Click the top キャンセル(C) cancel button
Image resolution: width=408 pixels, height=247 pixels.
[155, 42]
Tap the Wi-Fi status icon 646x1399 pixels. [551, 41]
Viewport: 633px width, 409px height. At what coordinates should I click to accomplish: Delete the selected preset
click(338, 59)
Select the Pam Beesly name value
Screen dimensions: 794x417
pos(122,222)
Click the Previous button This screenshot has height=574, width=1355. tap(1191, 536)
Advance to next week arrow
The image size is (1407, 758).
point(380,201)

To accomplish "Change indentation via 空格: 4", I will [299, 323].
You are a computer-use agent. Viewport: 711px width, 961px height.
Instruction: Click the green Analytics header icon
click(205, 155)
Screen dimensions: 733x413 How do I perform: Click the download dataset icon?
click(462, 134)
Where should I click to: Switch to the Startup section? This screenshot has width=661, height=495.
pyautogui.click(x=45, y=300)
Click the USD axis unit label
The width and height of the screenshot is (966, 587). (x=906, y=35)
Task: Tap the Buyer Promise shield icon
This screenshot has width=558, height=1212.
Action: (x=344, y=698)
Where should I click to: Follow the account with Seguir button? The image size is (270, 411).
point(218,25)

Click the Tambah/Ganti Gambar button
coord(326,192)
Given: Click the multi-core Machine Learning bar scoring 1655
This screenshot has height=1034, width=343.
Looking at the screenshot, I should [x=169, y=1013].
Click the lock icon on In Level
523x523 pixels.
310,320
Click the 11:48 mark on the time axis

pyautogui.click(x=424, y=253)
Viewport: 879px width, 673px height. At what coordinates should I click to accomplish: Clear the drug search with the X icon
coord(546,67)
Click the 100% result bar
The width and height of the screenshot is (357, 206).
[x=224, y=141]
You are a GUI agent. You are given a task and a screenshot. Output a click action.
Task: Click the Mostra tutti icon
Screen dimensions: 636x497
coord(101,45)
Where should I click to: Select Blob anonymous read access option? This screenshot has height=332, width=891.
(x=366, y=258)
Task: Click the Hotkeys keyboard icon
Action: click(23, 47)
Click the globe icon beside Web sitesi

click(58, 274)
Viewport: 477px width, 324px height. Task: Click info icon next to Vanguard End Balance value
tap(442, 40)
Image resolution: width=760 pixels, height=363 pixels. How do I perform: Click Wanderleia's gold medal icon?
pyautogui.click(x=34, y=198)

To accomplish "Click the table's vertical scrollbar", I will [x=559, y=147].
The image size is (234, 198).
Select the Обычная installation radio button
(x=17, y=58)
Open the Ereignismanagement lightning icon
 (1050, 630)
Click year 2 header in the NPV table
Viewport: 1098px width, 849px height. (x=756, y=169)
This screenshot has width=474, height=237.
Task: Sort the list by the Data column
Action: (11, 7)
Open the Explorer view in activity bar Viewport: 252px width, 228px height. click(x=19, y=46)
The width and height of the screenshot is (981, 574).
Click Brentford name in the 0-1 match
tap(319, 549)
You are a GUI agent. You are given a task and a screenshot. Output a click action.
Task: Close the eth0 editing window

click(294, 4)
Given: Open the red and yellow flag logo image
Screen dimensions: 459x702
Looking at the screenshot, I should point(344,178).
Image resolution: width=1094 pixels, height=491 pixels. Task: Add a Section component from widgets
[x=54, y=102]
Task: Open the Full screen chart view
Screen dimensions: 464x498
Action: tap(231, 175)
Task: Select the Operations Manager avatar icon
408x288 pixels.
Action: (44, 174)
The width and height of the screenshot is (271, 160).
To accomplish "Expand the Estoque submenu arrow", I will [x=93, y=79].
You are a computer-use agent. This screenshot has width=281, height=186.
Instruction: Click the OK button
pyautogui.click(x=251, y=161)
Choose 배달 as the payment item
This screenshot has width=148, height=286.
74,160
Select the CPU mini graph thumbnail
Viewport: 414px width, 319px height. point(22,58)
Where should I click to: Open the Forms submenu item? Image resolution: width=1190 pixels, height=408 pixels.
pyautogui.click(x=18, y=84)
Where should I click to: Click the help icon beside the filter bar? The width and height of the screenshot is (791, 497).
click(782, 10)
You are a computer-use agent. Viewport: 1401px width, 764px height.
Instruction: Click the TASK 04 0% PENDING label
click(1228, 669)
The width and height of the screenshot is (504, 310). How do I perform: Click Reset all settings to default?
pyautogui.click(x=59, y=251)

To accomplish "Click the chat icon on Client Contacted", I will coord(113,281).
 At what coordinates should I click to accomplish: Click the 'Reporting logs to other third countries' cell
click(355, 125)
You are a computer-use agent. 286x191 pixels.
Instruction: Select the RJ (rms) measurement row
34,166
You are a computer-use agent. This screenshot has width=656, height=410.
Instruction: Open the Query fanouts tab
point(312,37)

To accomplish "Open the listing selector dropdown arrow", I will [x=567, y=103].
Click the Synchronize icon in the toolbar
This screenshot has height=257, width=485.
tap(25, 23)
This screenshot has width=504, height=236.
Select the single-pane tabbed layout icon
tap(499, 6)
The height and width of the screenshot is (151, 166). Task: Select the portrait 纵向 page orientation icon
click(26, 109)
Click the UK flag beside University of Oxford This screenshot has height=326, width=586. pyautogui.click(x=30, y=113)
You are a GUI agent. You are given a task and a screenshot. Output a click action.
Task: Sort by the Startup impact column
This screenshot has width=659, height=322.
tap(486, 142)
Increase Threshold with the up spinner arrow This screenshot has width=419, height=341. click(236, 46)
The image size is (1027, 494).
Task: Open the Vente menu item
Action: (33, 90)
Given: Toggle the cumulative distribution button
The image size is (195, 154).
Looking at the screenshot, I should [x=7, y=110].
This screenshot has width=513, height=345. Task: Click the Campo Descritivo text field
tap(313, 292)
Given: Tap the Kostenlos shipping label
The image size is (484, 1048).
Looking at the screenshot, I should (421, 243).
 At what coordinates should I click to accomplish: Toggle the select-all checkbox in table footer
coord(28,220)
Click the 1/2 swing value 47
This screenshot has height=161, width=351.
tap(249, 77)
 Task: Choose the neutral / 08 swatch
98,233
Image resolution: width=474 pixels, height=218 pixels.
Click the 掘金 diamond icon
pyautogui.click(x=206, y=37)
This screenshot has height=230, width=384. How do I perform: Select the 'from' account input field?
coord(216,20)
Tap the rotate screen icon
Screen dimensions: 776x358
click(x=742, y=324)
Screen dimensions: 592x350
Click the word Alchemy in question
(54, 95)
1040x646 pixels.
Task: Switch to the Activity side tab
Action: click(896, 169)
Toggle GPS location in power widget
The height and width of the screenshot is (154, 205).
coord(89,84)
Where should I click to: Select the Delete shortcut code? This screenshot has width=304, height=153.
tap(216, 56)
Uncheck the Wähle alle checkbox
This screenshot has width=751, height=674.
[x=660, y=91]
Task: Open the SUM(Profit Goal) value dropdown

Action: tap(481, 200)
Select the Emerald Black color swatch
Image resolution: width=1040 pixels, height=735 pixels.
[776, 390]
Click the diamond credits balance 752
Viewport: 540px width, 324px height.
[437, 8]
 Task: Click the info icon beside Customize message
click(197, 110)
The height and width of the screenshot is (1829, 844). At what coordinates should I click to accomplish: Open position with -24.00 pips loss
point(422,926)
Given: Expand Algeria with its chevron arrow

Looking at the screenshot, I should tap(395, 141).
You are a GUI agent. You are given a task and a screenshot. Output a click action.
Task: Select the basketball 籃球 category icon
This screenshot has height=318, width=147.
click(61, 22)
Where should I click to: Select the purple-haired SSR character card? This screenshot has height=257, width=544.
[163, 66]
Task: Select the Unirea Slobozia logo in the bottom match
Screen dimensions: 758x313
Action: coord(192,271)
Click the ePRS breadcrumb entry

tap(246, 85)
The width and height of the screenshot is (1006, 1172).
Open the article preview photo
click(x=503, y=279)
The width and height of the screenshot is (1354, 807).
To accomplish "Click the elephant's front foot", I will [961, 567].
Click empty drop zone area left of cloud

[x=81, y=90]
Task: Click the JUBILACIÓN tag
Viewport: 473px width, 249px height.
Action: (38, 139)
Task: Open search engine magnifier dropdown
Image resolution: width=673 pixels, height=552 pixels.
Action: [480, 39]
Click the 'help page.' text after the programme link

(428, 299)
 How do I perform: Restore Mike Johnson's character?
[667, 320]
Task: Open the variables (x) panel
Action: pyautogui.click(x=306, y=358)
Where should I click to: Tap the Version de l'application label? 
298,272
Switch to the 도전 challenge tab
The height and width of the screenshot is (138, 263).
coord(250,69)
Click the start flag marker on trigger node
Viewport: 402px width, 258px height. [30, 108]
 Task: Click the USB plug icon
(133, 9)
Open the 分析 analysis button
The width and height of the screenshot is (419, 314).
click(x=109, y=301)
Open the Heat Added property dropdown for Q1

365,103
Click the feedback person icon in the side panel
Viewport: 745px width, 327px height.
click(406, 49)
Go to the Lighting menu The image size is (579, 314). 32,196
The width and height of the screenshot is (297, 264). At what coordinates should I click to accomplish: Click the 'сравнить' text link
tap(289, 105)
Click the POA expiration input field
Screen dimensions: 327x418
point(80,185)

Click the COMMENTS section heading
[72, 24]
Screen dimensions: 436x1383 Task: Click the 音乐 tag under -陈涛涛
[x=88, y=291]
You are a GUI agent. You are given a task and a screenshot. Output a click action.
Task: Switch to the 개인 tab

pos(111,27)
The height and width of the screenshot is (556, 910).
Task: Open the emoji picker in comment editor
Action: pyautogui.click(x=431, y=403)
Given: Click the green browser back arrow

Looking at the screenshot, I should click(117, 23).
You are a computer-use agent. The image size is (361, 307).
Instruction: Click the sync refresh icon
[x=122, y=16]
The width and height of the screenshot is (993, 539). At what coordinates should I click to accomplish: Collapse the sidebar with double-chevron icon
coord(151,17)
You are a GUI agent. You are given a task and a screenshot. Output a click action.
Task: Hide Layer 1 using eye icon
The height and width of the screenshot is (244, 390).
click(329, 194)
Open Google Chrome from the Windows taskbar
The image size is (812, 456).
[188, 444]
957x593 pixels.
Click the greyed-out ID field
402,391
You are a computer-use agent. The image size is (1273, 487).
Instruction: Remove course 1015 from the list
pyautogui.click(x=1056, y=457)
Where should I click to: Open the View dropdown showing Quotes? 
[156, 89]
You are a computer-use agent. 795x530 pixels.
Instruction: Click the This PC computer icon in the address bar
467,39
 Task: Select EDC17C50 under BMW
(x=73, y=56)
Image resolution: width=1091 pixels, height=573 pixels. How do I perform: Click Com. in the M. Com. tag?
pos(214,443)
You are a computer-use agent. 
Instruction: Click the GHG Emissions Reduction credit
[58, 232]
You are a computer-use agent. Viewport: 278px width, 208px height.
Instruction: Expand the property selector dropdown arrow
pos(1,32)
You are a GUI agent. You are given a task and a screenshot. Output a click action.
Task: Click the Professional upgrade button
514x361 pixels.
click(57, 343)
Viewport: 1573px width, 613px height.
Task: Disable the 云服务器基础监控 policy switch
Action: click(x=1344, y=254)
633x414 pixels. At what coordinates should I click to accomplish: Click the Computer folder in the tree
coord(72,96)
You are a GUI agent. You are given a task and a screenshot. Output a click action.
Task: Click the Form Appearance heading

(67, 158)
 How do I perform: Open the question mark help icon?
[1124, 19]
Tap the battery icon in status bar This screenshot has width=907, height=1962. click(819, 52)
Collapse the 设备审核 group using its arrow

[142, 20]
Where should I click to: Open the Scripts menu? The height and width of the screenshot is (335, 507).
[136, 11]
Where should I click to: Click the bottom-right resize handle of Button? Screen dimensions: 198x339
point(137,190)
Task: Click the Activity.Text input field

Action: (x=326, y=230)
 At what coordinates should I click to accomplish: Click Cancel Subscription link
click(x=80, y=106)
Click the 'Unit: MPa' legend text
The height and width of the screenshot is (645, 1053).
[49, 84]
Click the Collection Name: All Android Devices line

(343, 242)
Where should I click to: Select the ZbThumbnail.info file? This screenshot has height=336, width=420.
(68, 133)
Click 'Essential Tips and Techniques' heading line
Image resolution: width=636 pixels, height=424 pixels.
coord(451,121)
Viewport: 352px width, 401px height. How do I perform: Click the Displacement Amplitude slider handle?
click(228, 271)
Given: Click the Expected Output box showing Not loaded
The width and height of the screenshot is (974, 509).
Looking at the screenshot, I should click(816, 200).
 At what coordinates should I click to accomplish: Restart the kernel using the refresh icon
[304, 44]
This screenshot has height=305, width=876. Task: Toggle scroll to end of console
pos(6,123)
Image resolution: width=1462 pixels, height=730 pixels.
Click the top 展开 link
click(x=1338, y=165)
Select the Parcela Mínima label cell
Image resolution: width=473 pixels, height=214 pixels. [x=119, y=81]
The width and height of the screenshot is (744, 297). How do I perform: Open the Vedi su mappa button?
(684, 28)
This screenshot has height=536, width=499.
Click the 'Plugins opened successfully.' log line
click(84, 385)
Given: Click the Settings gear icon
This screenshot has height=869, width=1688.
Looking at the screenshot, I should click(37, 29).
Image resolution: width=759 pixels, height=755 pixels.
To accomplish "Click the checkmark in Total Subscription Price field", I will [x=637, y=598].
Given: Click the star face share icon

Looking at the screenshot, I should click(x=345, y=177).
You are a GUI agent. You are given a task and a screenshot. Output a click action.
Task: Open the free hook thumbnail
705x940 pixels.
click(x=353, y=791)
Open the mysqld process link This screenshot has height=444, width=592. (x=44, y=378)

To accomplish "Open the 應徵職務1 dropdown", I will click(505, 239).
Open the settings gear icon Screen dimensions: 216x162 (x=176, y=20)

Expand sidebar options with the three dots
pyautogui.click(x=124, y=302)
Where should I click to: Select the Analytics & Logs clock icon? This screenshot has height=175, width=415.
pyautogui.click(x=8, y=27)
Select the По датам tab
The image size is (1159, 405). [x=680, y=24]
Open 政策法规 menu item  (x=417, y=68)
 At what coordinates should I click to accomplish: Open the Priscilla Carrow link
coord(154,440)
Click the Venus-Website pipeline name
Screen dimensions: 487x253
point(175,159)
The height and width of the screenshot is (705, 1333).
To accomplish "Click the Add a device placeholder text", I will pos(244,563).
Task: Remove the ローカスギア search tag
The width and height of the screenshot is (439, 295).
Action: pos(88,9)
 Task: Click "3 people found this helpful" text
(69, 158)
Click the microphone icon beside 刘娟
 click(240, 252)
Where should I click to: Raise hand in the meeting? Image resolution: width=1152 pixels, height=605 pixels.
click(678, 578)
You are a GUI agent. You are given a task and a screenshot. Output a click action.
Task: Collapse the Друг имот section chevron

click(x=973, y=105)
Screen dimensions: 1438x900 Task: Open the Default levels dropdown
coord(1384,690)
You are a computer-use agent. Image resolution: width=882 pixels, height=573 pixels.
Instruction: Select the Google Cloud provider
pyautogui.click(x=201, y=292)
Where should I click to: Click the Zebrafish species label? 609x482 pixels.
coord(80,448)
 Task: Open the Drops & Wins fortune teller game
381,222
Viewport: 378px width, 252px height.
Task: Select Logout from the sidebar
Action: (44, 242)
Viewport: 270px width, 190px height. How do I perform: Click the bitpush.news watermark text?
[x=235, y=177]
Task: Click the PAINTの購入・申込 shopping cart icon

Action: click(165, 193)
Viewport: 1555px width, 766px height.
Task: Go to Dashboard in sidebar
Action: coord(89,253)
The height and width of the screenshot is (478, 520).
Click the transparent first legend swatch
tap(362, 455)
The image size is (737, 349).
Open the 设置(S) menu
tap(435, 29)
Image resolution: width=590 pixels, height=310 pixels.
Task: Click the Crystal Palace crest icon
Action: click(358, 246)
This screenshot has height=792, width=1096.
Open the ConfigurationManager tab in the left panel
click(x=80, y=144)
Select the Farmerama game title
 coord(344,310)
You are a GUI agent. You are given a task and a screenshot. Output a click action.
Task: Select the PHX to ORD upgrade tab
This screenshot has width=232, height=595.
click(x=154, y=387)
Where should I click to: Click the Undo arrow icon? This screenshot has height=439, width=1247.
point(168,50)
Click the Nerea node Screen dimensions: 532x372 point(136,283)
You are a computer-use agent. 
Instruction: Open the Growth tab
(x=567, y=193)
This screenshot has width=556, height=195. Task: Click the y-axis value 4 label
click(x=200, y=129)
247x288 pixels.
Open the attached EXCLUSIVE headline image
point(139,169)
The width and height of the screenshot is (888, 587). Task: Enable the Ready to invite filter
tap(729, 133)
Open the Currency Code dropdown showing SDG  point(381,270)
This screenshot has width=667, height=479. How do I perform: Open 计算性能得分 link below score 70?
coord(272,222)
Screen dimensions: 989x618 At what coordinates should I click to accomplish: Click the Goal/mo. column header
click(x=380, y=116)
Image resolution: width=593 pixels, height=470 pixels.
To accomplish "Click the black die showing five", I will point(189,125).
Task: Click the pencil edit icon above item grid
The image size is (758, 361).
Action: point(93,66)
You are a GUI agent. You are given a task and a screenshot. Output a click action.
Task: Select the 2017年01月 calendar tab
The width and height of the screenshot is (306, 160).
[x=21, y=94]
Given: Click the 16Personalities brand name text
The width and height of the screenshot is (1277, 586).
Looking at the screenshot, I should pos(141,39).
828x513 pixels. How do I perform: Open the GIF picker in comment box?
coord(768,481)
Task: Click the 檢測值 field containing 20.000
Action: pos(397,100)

Problem statement –
Please state how many lines of the material above include the word "upgrade"; the number is the whole answer.

Exercise answer –
2